There is, however, one major difference. In his heyday, Jordan scrupulously avoided politics. As he memorably said in 1990, when asked if he would endorse a Black Democratic candidate for U.S. Senate in North Carolina: “Republicans buy sneakers, too.”

By contrast, James is the model of the modern athlete — lending his name to marketing campaigns (for, among other things, pizza, headphones and video games) and making personal statements on various political and cultural issues. Over the last few years, James has supported Black Lives Matter, squabbled with former President Donald Trump and Fox News anchors, and promoted voter registration.

Which is why James’s position on Covid vaccination has been as confounding as it is hypocritical. James announced this week that, yes, he’s vaccinated. It was a contrast from five months ago, when he dodged the question, saying his status was a private issue between him and his family.


James’s team, the Los Angeles Lakers, has vowed to be 100% vaccinated by the first game of the season on Oct. 19, while the league itself has a 90% vaccination rate. But those 10% are a vocal and visible minority — whose rationales include pleas for more time to conduct “research” on the vaccines. Their stance is cynically exploited by politicians who care little about the vaccine itself but agree with the players’ union’s rejection of a league-imposed mandate.
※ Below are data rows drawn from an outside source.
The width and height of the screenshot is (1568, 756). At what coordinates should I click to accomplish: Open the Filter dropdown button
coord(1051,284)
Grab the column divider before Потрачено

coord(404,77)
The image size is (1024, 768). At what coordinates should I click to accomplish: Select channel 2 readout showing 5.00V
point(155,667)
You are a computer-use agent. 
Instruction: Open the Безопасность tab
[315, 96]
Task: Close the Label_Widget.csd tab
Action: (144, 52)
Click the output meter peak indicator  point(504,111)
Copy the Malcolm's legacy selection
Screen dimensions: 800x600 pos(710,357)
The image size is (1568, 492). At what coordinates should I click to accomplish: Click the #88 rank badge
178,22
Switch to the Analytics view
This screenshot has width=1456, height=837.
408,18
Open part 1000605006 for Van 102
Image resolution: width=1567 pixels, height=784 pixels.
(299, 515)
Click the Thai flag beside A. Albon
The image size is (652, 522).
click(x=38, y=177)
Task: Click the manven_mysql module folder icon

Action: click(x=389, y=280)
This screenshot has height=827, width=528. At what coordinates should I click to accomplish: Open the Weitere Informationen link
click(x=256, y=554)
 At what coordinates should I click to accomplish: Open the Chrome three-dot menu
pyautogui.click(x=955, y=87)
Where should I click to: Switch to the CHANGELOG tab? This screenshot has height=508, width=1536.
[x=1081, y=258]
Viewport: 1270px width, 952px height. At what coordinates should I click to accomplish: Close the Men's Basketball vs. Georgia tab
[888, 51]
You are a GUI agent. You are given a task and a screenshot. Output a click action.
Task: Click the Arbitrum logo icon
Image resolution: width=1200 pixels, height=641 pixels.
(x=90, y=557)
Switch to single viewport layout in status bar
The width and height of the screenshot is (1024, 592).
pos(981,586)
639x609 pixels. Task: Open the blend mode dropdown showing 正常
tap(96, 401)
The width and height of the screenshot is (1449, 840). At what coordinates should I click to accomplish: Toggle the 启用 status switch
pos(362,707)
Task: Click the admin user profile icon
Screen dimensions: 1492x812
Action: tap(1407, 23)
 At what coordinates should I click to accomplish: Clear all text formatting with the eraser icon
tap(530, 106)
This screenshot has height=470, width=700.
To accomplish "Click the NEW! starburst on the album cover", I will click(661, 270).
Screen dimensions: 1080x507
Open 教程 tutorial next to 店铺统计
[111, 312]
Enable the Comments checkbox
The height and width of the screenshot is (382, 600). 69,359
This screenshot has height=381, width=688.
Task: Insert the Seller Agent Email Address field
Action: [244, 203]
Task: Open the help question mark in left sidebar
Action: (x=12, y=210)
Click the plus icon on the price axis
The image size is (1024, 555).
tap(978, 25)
Many of the comments of the NBA’s vax skeptics can be dismissed as ignorance. James, however, is and should be held to a higher standard. Not only has he shown himself to be a cogent spokesman, but he has long championed the need to speak up for social justice and to be an inspiration for younger people — even as many of his peers stayed silent.

And what is the issue of the moment? Covid, which in its early stages was significantly more deadly in the Black community. Despite that fact, and though the racial vaccination gap is closing, African Americans still have the lowest vaccination rate in nearly every state.


Nonetheless, not only are there no James-led vaccination drives, he also demurs on criticizing his fellow players. “We’re talking about individual bodies,” he said this week. “We’re not talking about something political or racism or police brutality. We’re talking about people’s bodies and well-being. I don’t think I personally should get involved in what other people should do for their bodies and livelihoods.”


Where has James been for the last two years? Has he not noticed that the pandemic became politicized? Does he think that the aforementioned higher Covid death rate and lower vaccination rate among African-Americans are unconnected to historical racism?

Quite the opposite. Black Americans have been victimized by medical treatment that is both poor and unethical. That combination has created a legitimate wariness that James could address.


What makes James’s stance especially puzzling is that, unlike last spring, he is now vaccinated. Why suddenly become reticent about a critical issue facing the Black community? James’s stance stands in contrast to the clear statements in support of vaccination from retired NBA Hall of Famers such as Kareem Abdul-Jabbar, Charles Barkley and Shaquille O’Neal.

James’s legacy on the court is all but secure: If he is not the GOAT, he is one of a handful in contention for the title. Now he has the chance to use one of the largest media platforms on the planet to address a critical issue with life-or-death consequences, particularly in his community. If he declines to speak out, then that will be a kind of legacy as well.

This column does not necessarily reflect the opinion of the editorial board or Bloomberg LP and its owners.

Robert A. George writes editorials on education and other policy issues for Bloomberg Opinion. He was previously a member of the editorial boards of the New York Daily News and New York Post.